15 Giugno 2021 - Ultimo aggiornamento il: 14 Giugno 2021 alle 17:29:48

Cronaca

Falsi incidenti, vera truffa: ben 192 gli indagati

Il Gup Martino Rosati è chiamato ad esprimersi sul presunto raggiro ai danni di alcune compagnie di assicurazione


In centonovantadue rischiano il rinvio a giudizio.

Compariranno oggi, davanti al gup del Tribunale di Taranto Martino Rosati gli indagati nell’ambito dell’operazione Delfino che cercheranno di respingere le accuse riguardanti le responsabilità nell’organizzazione di incidenti falsi.

La vicenda affonda le radici in una presunta truffa, ai danni di alcune agenzie di assicurazione, relativa ad incidenti falsi.

Gli indagati dovranno chiarire la vicenda che li vede al centro di numerose intercettazioni telefoniche ed ambientali.


Per tutti il rischio è quello di essere rinviati a giudizio.
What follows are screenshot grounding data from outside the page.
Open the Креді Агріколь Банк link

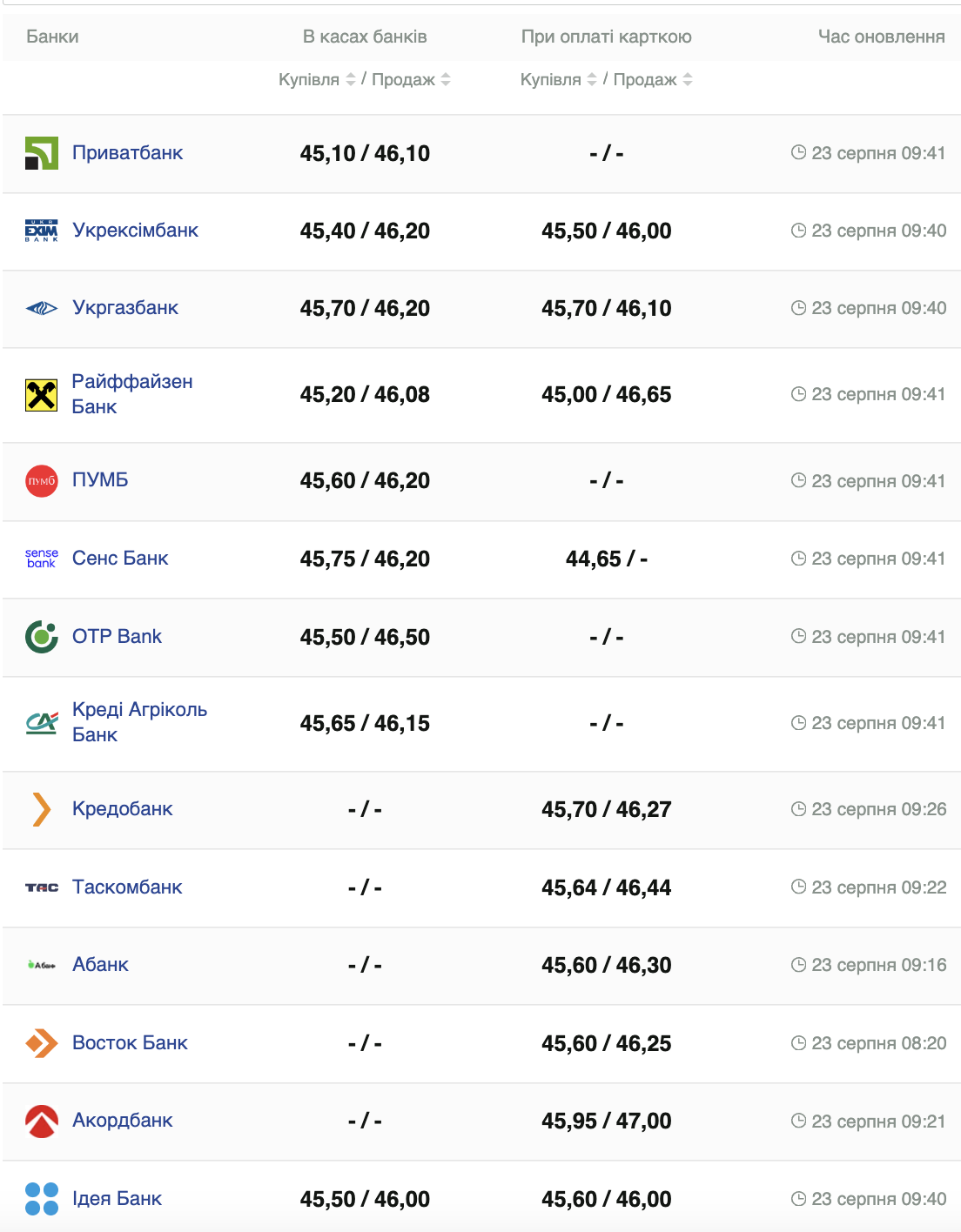point(139,722)
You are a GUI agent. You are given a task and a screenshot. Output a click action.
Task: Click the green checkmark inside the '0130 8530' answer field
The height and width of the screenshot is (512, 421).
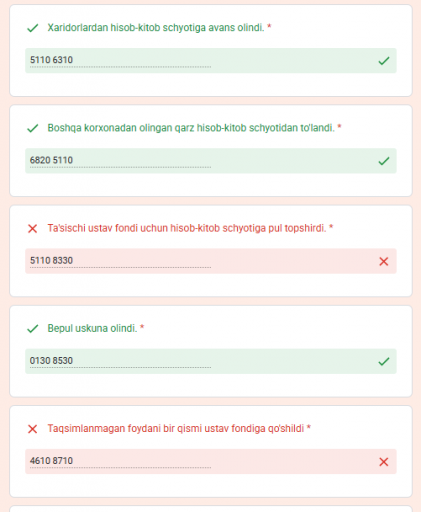(x=384, y=362)
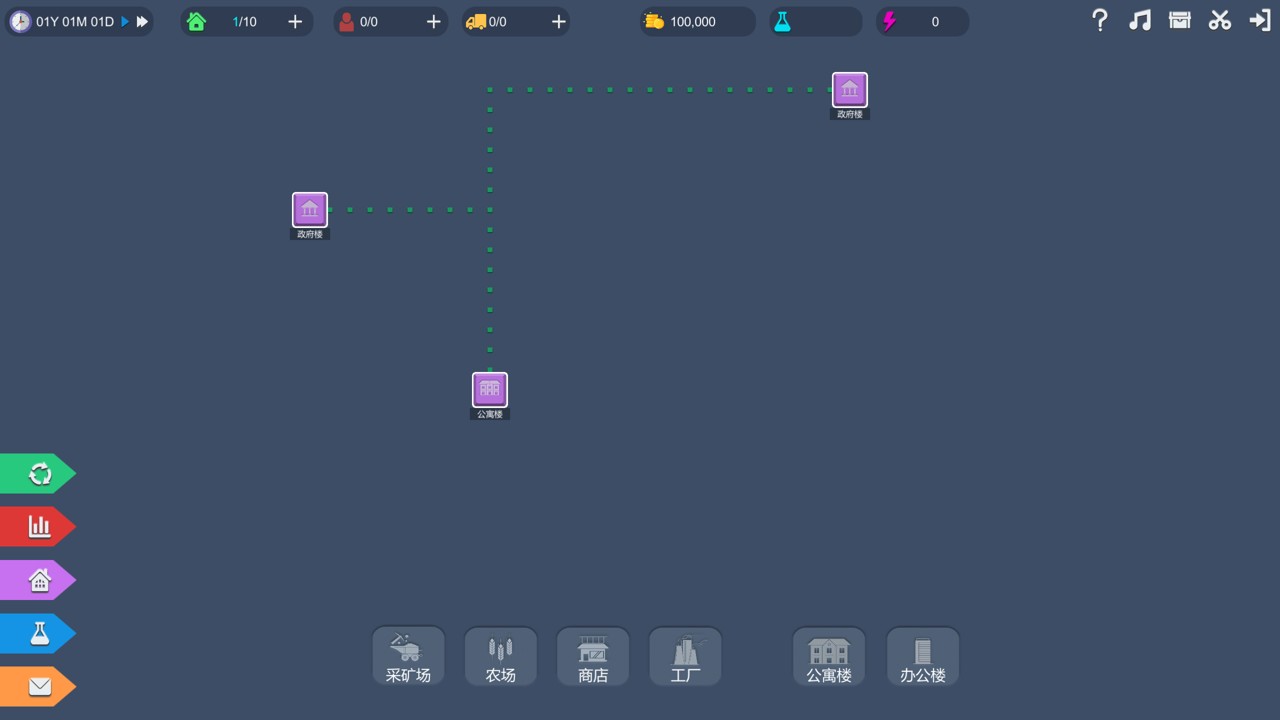Viewport: 1280px width, 720px height.
Task: Choose the 工厂 (factory) building button
Action: tap(685, 657)
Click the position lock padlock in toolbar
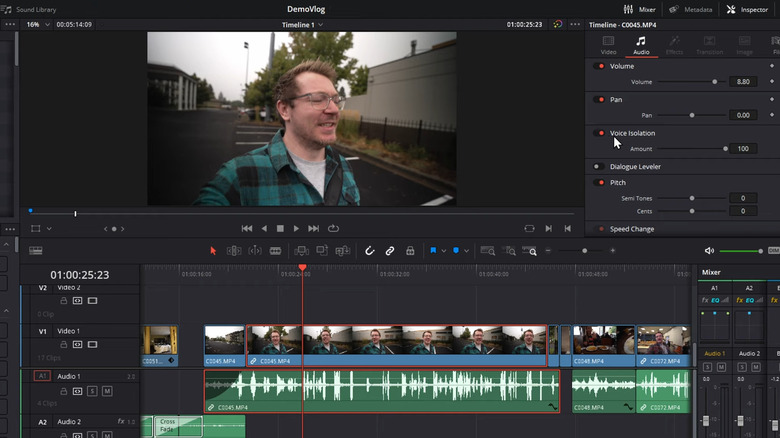Screen dimensions: 780x438 pyautogui.click(x=410, y=251)
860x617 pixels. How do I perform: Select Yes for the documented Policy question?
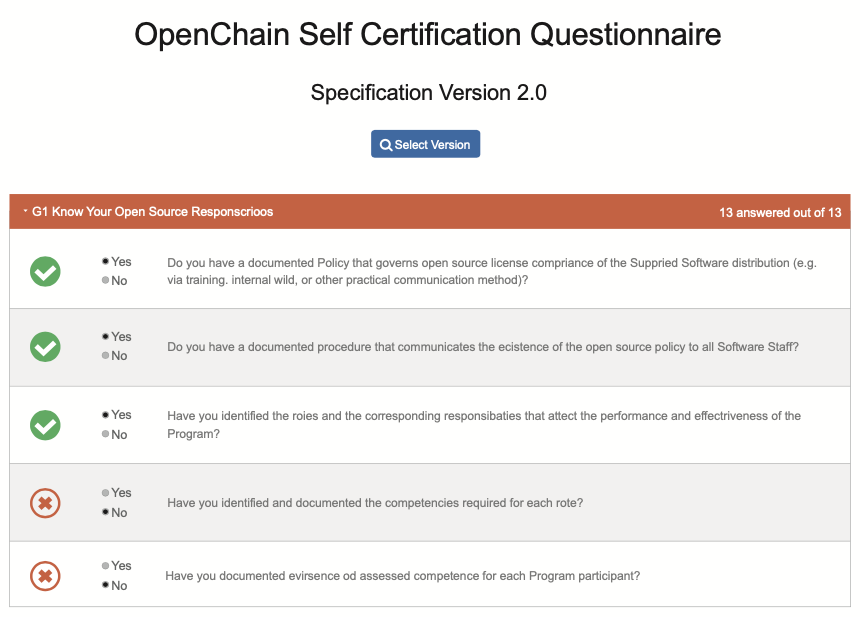click(x=106, y=261)
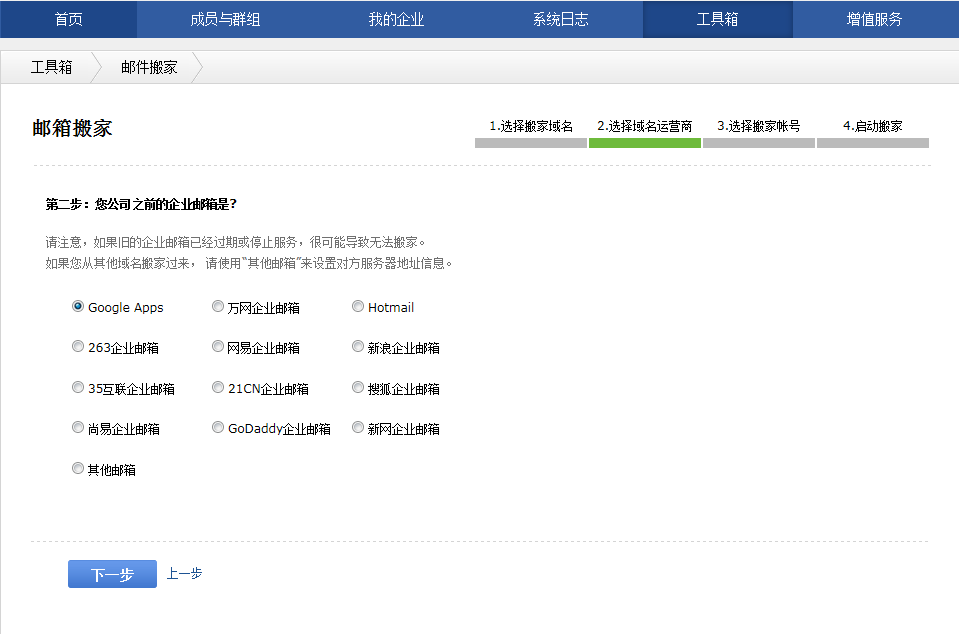Choose 万网企业邮箱 as the provider
The image size is (959, 634).
(218, 307)
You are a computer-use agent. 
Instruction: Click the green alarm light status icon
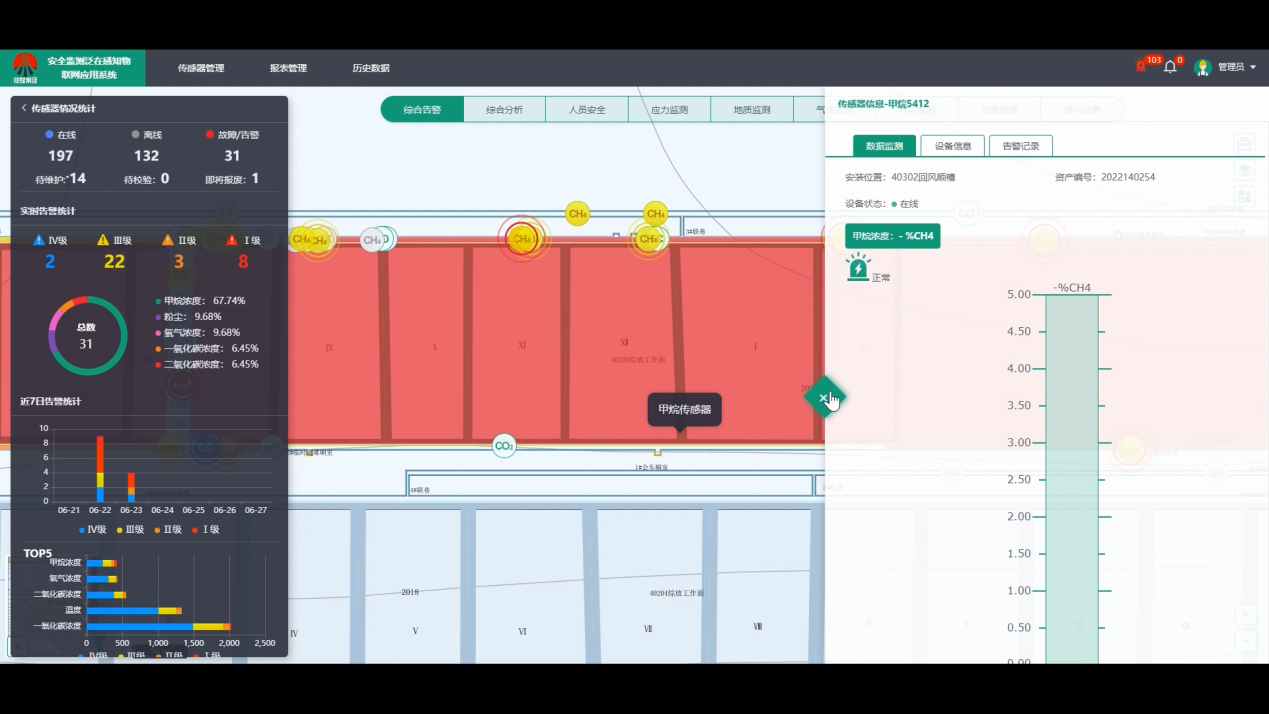(x=857, y=268)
Complessivamente si tratta di 192 persone, in pratica le stesse che furono coinvolte nell’operazione denominata Delfino.

Il “blitz” della Polizia Stradale portò alla luce una serie di presunte truffe ai danni delle assicurazioni. Secondo la ricostruzione, che avrebbe il conforto delle intercettazioni, le agenzie sarebbero state chiamate a pagare risarcimenti per pedoni investiti e, appunto, scontri fra auto organizzati a tavolino. L’accusa principale è quella di concorso in truffa. Oltre alle intercettazioni telefoniche ed ambientali ci sarebbero documenti falsificati, certificazioni mediche fasulle con moduli prestampati e in bianco che sarebbero stati trafugati dal nosocomio tarantino Ss. Annunziata. A quanto pare, l’entità dell’ipotetico raggiro ammonterebbe a 1,2 milioni di euro. In totale sarebbero circa settanta gli incidenti per i quali le compagnie assicuratrici avrebbero erogato un risarcimento.

Alcune delle vittime della presunta truffa si sarebbero già costituite parte civile.